New club combines exercise, dance and fun
2/10/2006 2:52:02 PM
LYNCHBURG – Who knew belly dancing could make such a splash in Lynchburg?
Jemila Raks, the belly dancing club at R-MWC, has turned into one of the more popular activities for students.
The club was formed by sophomores Emily Miller and Denise Sewell in the spring of 2005.
After becoming an official campus organization in April 2005, Jemila Raks began recruiting members. There are currently more than 30 active members.
“I joined because I wanted to be active in a fun way,” said sophomore Kristen Fort. "My previous experience comes only from a belly dancing video.”
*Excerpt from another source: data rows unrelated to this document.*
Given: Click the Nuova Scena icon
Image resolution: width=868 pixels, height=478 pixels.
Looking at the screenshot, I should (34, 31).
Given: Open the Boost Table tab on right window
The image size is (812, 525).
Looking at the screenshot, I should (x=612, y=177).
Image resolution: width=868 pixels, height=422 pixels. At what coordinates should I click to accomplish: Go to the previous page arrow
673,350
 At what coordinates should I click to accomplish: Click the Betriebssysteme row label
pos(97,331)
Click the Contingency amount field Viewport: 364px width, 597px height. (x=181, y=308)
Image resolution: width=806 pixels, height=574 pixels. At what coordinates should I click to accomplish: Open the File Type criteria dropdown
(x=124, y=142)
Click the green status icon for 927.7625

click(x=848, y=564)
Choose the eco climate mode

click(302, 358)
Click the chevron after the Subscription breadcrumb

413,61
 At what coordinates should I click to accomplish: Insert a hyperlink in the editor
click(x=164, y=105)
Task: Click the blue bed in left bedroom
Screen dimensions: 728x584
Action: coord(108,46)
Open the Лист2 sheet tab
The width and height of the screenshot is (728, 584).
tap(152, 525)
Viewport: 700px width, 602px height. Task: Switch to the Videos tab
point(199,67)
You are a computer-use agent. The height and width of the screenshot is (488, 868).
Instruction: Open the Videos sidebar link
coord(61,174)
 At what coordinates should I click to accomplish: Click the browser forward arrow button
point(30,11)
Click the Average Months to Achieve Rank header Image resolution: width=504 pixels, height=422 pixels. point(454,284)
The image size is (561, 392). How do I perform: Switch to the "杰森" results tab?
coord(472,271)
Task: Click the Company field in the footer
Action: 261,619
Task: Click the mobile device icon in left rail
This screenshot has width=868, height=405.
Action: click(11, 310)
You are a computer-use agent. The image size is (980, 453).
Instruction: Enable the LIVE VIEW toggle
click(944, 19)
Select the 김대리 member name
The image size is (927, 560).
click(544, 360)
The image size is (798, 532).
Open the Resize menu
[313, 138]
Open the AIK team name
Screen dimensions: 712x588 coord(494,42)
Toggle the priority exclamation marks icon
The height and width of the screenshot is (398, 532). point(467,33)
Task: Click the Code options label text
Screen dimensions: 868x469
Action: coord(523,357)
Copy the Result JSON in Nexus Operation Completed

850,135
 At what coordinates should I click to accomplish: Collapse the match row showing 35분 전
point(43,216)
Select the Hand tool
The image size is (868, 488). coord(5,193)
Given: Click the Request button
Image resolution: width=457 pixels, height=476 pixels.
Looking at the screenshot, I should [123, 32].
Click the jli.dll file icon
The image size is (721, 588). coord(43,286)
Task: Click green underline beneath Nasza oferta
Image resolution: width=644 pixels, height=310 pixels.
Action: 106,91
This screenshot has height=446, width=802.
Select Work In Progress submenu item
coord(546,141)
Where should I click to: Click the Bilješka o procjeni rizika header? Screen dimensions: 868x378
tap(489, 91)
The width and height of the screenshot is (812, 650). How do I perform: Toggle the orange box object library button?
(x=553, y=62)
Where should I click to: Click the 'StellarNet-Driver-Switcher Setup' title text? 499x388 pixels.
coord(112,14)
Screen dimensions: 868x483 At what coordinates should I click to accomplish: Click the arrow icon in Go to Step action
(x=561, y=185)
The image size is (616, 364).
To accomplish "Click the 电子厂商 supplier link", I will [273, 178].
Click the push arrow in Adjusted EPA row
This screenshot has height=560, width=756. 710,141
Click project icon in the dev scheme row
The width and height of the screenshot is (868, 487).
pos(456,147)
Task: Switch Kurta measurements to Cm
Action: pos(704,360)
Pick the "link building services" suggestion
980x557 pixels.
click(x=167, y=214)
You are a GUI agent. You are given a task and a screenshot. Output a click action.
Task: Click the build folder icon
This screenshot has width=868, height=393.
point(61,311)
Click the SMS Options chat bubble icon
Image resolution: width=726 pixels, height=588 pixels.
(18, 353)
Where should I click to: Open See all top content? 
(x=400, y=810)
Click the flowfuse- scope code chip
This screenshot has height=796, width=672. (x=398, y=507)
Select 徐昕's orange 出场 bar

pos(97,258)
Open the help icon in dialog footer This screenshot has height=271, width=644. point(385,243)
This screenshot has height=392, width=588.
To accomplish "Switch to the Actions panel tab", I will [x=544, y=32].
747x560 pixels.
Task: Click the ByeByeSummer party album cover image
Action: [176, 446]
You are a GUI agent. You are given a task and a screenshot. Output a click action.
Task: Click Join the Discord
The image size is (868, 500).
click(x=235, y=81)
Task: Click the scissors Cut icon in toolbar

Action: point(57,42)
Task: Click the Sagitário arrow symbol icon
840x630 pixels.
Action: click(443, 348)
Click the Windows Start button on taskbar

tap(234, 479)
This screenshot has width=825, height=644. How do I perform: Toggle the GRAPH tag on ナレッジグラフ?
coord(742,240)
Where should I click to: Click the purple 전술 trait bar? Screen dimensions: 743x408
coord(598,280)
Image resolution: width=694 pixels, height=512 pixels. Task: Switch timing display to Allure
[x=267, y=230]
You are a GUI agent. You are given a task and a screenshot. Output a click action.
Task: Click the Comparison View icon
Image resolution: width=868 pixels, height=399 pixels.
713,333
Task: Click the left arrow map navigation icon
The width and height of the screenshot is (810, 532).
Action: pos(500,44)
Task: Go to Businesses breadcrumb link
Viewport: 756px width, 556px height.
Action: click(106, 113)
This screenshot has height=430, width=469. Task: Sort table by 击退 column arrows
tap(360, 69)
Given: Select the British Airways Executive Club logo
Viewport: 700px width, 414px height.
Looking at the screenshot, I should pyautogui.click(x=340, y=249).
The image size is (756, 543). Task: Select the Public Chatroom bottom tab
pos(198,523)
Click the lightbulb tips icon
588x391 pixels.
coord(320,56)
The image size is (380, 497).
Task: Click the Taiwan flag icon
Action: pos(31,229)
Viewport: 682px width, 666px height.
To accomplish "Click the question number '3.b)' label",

Belly dancing is actually a western term describing baladi, an Egyptian style of dance where the stomach is isolated and a variety of dance-like, ethereal movements are made.
Belly dancing has made its mark in the past few years, becoming extremely popular across the United States.
Miller and Sewell became interested in belly dancing around 2004. Both have taken classes and learned from observation.
Miller, who is from Dallas, has performed before an audience and has won an amateur belly dancing competition.
A Georgia native, Sewell has also participated in performances, dancing in venues such as Middle Eastern restaurants around her hometown.
In addition to the session taught by Sewell and Miller on Wednesday nights, they also employ the help of a specialist, Lavina Damrell.
“I love having the specialty teacher Lavina,” said freshman Maria Lugo. ”It really helps me to learn different belly dancing skills that I don't learn each week,”
Damrell focuses on tribal style and slow, graceful movements.
Like Miller and Sewell, Damrell’s knowledge of belly dancing comes from both a mixture of formal instruction, experimenting and informal observation.
“I had a friend whose mother was an Armenian from Syria/Lebanon and knew how to (belly dance), so she taught all her daughters, who in turn taught me,” Damrell said.
Last fall, Jemila Raks put on a student-run performance, the “first annual R-MWC Belly Dancing Hafla.”
Students of all skill levels participated in the event.
“The instructors really are dedicated teachers and their talents prove that almost anyone can learn to belly dance. I had a great time with the Hafla,” said freshman Kandace Marie Allen.
Jemila Raks has other plans for the future, including a Belly Dance Competition and a trip to see the Belly Dance Superstars perform.
The classes are held every Wednesday at 7 p.m.